- Opening Delimiter -

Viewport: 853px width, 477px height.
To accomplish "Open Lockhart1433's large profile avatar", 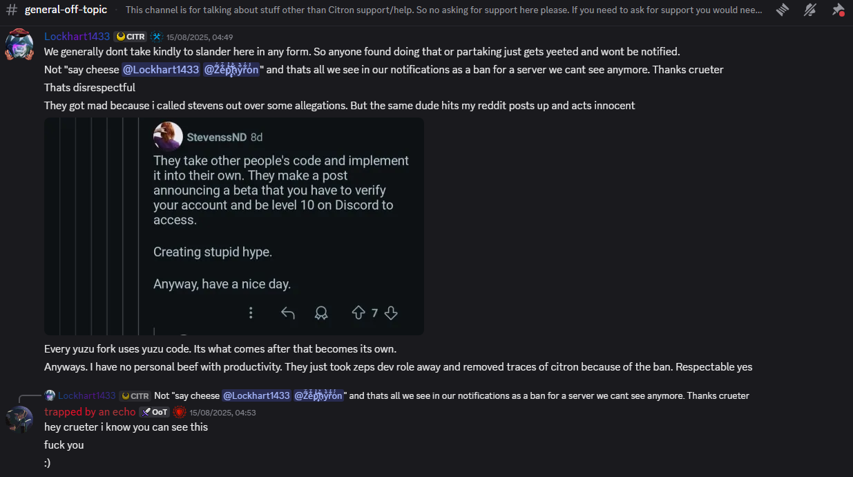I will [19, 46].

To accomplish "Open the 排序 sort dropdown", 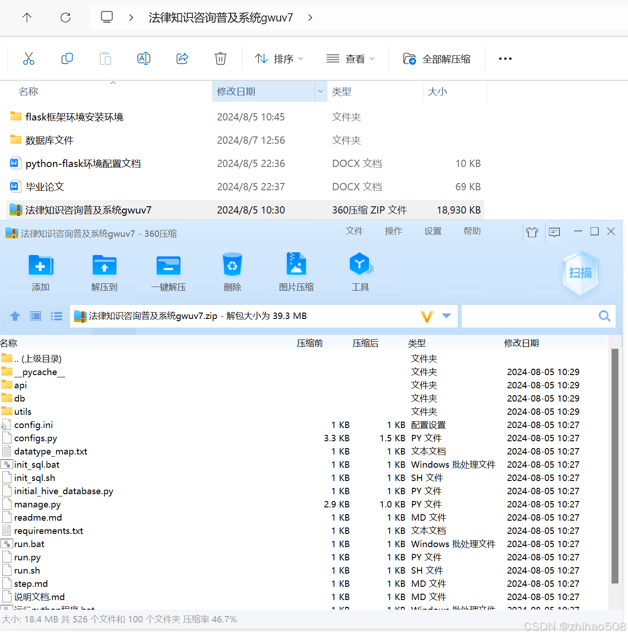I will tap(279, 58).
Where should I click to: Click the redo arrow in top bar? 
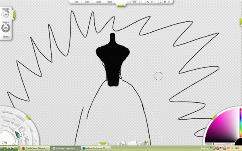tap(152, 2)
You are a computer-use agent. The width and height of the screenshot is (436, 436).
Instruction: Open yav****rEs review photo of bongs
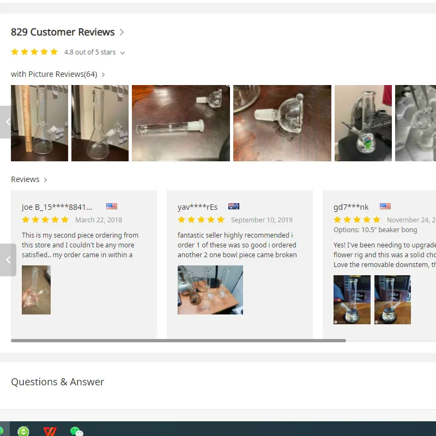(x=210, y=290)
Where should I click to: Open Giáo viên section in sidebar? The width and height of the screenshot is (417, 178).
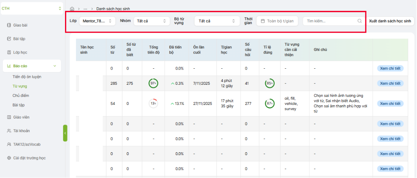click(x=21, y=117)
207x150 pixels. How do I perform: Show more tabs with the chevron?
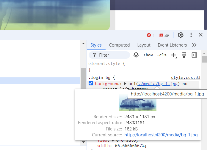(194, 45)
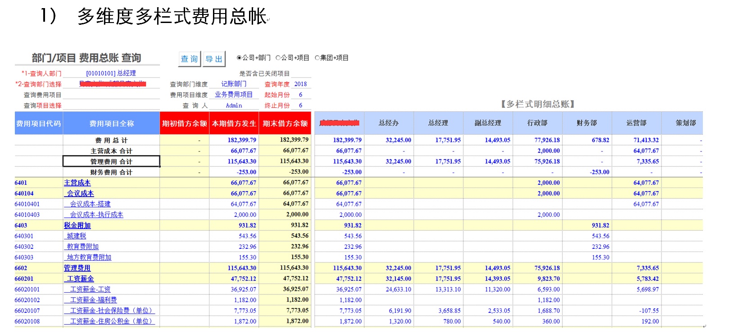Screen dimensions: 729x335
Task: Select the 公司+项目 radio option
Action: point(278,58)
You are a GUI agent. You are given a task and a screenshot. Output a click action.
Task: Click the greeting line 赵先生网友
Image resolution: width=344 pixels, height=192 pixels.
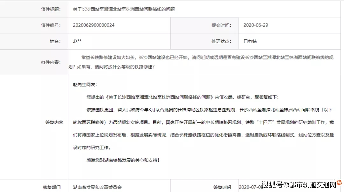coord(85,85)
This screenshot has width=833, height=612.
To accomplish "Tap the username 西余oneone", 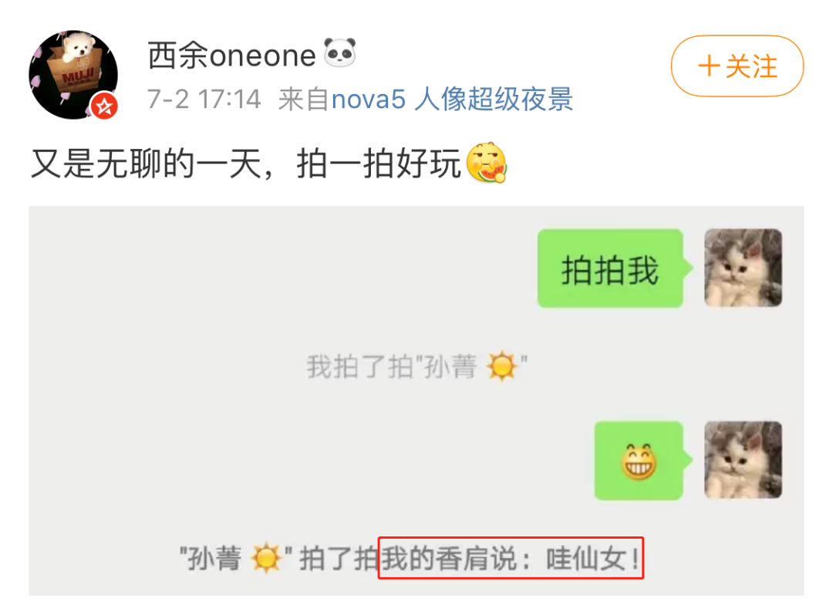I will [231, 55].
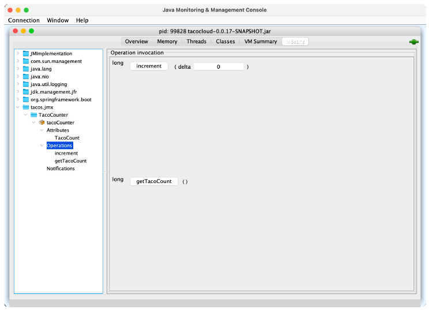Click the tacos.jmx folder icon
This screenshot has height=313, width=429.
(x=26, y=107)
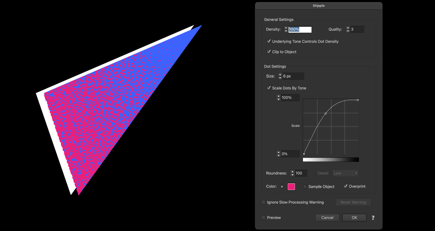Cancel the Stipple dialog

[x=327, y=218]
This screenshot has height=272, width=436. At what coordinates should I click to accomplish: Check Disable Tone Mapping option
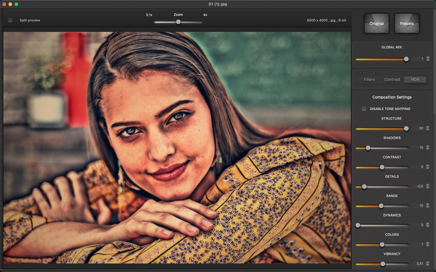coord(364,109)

- Closing Delimiter -
- Opening Delimiter -

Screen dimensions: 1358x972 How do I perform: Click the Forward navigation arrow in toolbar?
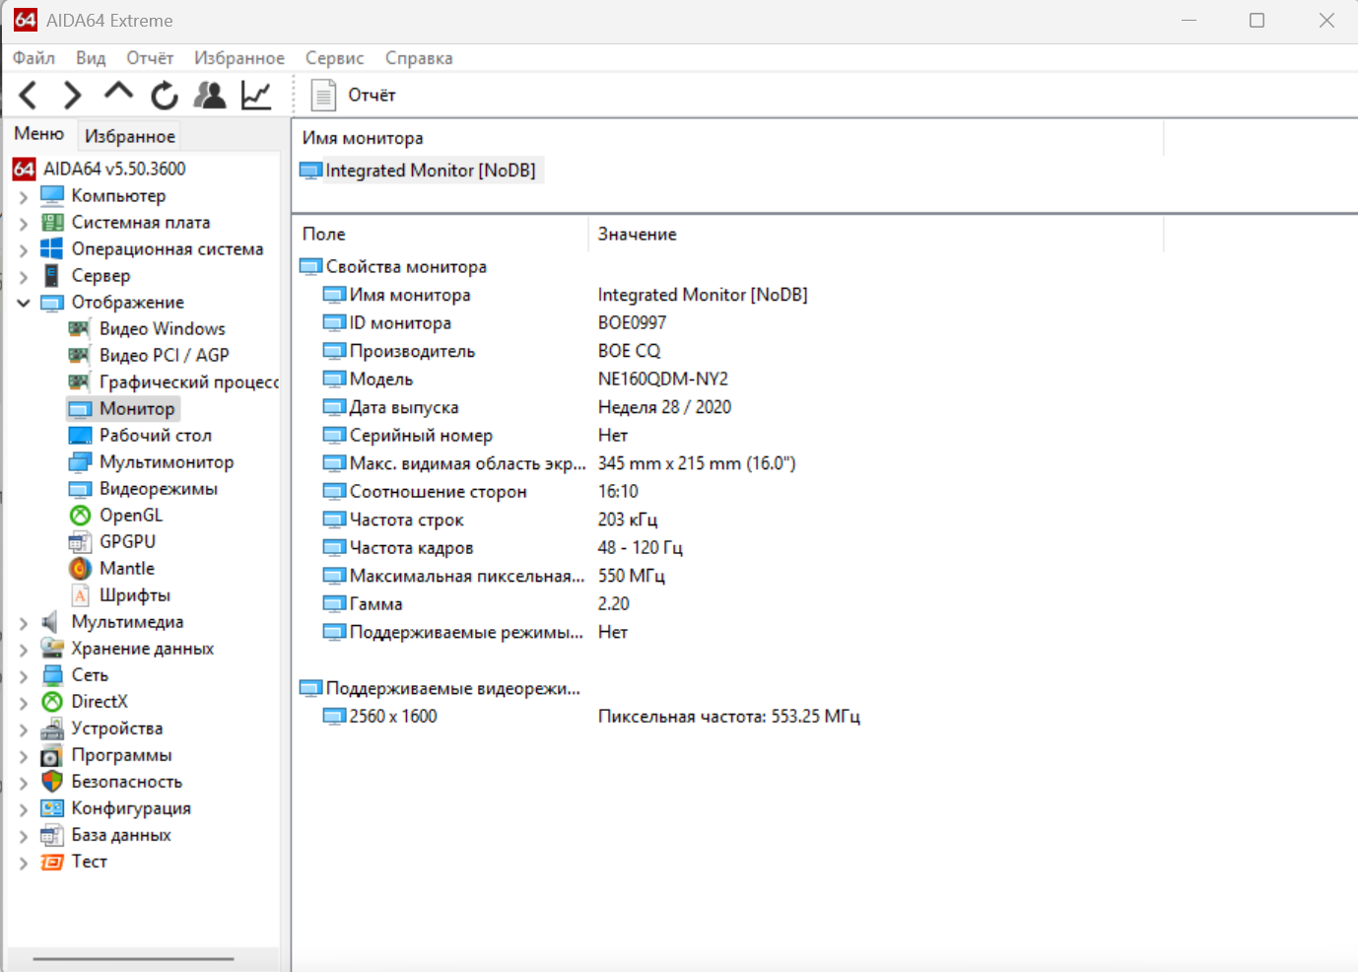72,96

- Closing Delimiter -

Brief >> Reproduce, exactly and only, the lines of the records above starting at the line with "207x150 pixels. How" and ending at the line with "This screenshot has width=833, height=612.", both included. Leave every picture out.

Response >>
207x150 pixels. How do I perform: Show more tabs with the chevron?
(194, 45)
Screen dimensions: 729x335
Task: Select the 公司+项目 radio option
Action: point(278,58)
You are a GUI agent. You are given a task and a screenshot. Output a click action.
Task: Click the greeting line 赵先生网友
Image resolution: width=344 pixels, height=192 pixels.
coord(85,85)
This screenshot has width=833, height=612.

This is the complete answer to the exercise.